Start of Source document

I was reminded of this story tonight, so wanted to throw a short version on my blog where it’s easier for me to find things. The inability to search through text stories on my Ancestry.com tree can be problematic at times. There is information here from the biography of my 10x great-grandfather Alexander Gordon from the book “Fifty New England colonists and five Virginia families” by Florence Black Weiland (1965). There is also information here from Alexander’s Wikipedia Entry, and a few other sources.
“The Gordon name is one of the most ancient in Great Britain and is now represented In the Peerage by the Earl of Aberdeen. The family is of Norman origin and dates back to very early times. In 1150 Richard de Gordon, Knight Baronet, granted to the Monks at Kelso, land at Gordon near Huntley Strather. Haddo House is the seat of the Earl of Aberdeen and is in the County of Aberdeenshire in the Highlands of Scotland.” – Weiland, p 105.
My 10x great-grandfather Alexander Gordon [an ancestor of my Nason, Cairns, and Forrest lines] was born in the Highlands of Aberdeen, Scotland in 1635. His family was loyal to the cause of the Stuarts, and Alexander became a soldier in the Scottish Army that supported the claim of King Charles II to the throne of England. He was taken a prisoner of war by Oliver Cromwell at the battle of Worchester on 3 Sept 1651. Other accounts claim he was captured at the battle of Dunbar exactly one year earlier. In either case, he was released to an American, Captain John Allen of Chartestown, Massachusetts, on the condition that he emigrate to America.

End of Source document
Start of Extracted data

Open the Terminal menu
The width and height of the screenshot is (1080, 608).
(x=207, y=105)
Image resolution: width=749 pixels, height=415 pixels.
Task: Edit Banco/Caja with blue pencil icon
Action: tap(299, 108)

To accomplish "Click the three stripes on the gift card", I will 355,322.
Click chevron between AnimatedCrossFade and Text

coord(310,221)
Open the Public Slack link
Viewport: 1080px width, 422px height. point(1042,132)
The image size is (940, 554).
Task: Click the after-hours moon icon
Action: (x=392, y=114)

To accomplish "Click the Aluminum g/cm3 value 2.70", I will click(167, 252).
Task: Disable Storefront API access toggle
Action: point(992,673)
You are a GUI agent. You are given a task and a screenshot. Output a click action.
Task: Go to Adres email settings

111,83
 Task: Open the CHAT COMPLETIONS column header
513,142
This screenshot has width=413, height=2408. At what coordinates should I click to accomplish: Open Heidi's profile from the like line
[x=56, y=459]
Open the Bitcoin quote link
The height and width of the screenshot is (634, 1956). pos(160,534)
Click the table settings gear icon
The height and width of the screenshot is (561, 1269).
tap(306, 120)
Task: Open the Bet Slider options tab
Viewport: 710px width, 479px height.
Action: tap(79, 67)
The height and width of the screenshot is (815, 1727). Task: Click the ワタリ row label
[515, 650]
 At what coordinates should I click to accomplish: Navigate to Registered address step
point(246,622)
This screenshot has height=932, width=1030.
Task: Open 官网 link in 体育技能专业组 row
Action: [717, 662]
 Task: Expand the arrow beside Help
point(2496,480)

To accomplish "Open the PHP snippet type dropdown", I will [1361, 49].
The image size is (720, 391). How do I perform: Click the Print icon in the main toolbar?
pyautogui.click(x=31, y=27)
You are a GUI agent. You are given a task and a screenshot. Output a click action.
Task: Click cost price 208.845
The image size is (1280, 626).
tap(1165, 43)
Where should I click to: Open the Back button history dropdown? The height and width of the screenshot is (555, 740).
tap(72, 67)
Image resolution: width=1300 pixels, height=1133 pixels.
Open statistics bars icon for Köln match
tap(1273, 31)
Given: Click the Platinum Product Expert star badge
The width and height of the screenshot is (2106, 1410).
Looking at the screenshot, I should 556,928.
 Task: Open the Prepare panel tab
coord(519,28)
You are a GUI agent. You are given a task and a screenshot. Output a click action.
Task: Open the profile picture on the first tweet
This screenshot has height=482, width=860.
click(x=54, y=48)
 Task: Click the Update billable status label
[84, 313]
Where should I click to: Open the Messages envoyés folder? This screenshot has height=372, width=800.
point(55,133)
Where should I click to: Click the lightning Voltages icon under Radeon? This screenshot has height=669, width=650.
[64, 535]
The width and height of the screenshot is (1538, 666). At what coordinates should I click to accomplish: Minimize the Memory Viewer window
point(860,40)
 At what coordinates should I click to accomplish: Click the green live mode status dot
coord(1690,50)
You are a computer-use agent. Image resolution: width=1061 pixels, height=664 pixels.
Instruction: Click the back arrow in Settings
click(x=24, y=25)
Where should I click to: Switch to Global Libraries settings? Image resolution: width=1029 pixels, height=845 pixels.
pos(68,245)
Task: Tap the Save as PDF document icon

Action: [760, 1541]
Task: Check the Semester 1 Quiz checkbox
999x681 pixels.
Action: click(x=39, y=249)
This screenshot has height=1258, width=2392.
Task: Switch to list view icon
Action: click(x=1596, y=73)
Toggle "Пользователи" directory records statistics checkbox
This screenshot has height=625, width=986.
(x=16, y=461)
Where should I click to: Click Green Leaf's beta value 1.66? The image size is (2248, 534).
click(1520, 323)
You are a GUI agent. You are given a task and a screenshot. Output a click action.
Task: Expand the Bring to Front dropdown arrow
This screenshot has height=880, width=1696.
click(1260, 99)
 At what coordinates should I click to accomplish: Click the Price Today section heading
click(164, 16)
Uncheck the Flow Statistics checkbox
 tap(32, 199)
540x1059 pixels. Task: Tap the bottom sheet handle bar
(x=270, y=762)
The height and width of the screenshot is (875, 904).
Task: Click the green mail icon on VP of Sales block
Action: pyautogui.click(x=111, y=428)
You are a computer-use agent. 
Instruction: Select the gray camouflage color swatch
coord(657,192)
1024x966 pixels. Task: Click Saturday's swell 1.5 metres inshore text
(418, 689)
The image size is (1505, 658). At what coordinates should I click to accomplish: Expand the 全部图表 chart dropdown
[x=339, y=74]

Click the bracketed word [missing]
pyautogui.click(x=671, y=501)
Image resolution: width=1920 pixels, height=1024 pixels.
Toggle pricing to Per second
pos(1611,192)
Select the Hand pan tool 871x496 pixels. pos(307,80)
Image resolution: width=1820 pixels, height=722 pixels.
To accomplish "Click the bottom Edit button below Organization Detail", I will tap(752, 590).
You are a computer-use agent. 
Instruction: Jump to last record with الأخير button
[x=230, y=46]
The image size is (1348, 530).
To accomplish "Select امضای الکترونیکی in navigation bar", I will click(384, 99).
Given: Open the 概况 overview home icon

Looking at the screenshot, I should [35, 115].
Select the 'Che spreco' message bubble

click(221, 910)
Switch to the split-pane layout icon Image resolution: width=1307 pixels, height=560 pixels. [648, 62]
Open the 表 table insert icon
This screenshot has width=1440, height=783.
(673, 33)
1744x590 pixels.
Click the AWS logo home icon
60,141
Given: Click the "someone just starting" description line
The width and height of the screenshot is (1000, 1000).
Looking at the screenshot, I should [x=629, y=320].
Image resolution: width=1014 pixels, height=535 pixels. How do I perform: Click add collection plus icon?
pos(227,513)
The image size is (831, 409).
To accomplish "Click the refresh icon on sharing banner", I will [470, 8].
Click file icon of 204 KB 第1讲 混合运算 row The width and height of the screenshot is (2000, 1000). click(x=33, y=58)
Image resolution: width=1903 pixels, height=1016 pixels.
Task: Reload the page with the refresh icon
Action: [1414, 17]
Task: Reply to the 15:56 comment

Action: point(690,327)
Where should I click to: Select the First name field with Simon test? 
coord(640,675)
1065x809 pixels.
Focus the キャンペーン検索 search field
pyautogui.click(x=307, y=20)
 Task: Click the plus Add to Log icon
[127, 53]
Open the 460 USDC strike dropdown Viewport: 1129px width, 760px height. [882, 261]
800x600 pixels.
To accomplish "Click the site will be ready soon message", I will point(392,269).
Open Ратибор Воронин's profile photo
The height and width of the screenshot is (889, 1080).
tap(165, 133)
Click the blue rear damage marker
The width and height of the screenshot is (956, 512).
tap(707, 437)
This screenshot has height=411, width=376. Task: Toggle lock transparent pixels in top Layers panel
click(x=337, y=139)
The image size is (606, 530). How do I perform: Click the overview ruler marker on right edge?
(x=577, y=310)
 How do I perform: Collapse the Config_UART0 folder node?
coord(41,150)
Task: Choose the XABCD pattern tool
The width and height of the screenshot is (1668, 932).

End of Extracted data

Instructions –
a) In the text about Alexander Gordon, who received Gordon on the condition that he emigrate to America?
b) Continue the text about Alexander Gordon from where it stops.

Set of answers –
a) Captain John Allen of Chartestown, Massachusetts.

b)
In 1651 Alexander was taken aboard the “Liberty”, commanded by the same Capt. John Allen, to Boston, Massachusetts and was held as a prisoner of war in the city of Watertown, Massachusetts. He stayed with John Cloyes, a boatswain, or mate, on the “Liberty” who lived in Cambridge on the road to Watertown at a place near the site of Cambridge Hospital today.
Accounts vary about what happened next. By some accounts Alexander signed an agreement on 25 April 1653 with Samuel Stratton of Watertown to be his apprentice for six years, and to learn the trade of farming. In other accounts he was sold by John Cloyes essentially as a slave to Mr. Stratton. In either case, it was unfortunately true that such “apprentices” were routinely abused by their masters for the purposes of keeping cheap labor. It is generally agreed that Alexander was mistreated by Mr. Stratton.
On 23 May 1655, a number of these apprentices, including Alexander, petitioned the General Court of Massachusetts for freedom, but their request was refused. On 3 Nov 1663, Alexander appealed again to the court in Massachusetts and was finally released from his contract. His six-year contract with Samuel Stratton ended on paper in 1659, but Alexander had been forced to work for ten years before he won his freedom.
Alexander and a number of other Scottish ex-prisoners-of-war made their way to New Hampshire. As early as 1660 Alexander Gordon was at Exeter, the town he helped found, where he was involved in lumbering. He had a saw mill located on Little River at a point about one mile West of Exeter Village.
In 1663 he married Mary, the daughter of mill-owner Nicholas Lisson and his wife Alice Jane Wise. Alexander and Mary had the following children:
Elizabeth b. 1664, Nicholas b 1666, Mary b. 1668, John b. 1670, James b. 1673, Alexander b. 1675
Thomas (20 Nov 1678 – 27 May 1761), my 9x great-grandfather married Elizabeth Harriman (1675 – 1720)
Daniel b, 1678
Alexander died on 15 Aug 1697 in Walleigh Falls, Rockingham, New Hampshire. Administration of his estate was granted to his son John Gordon on August 25, 1697.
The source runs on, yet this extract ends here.